DOCUMENT SECTION:

——

Law School Admissions Trends
- Jan 06, 2022
- Law School Admissions
So, what is going on with law school admissions these days? Since the 2020 law school application cycle, we have seen an extraordinary rise both in the size and competitiveness of the applicant pool. If you ever find yourself scrolling through law school admissions reddit forums, you’ll come across many first-hand POVs describing this academic Hunger Games scenario. This blog will answer three key questions related to trends in law school applications and best practices to increase the odds that you can get into your dream school. First, what happened last cycle? Second, what is happening now? Third, what does that mean for your application?
The 2020 Law School Admissions Cycle—How Did We Get Here?
Last year saw a huge increase in the number of people who took the LSAT. In fact, other than the 2009-2010 cycle, last year was the largest LSAT year in history. Also, much like 2009-2010, this coincided with a bad economy. Correlation, not causation… we get it… but it is still a factor worth mentioning.

——

TASK:
Retype the law school admissions text from "Law School Admissions Trends" up to and including "We Get Here?", word for word. The material that comes after this text has nothing to do with it.

INFORMATION PROVIDED:
——

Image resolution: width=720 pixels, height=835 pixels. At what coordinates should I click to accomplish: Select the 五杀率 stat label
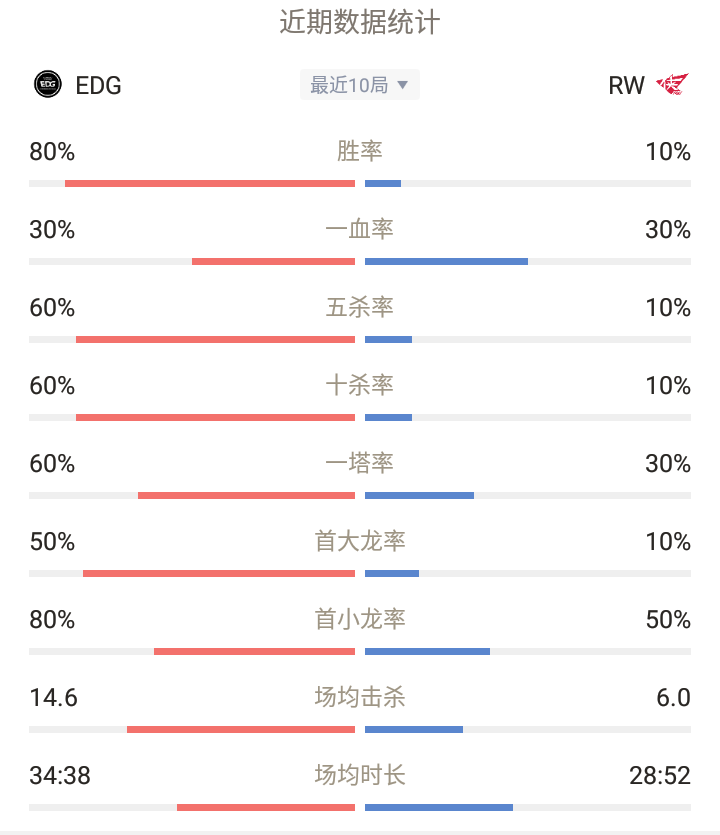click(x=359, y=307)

——

TASK OUTPUT:
Law School Admissions Trends
- Jan 06, 2022
- Law School Admissions
So, what is going on with law school admissions these days? Since the 2020 law school application cycle, we have seen an extraordinary rise both in the size and competitiveness of the applicant pool. If you ever find yourself scrolling through law school admissions reddit forums, you’ll come across many first-hand POVs describing this academic Hunger Games scenario. This blog will answer three key questions related to trends in law school applications and best practices to increase the odds that you can get into your dream school. First, what happened last cycle? Second, what is happening now? Third, what does that mean for your application?
The 2020 Law School Admissions Cycle—How Did We Get Here?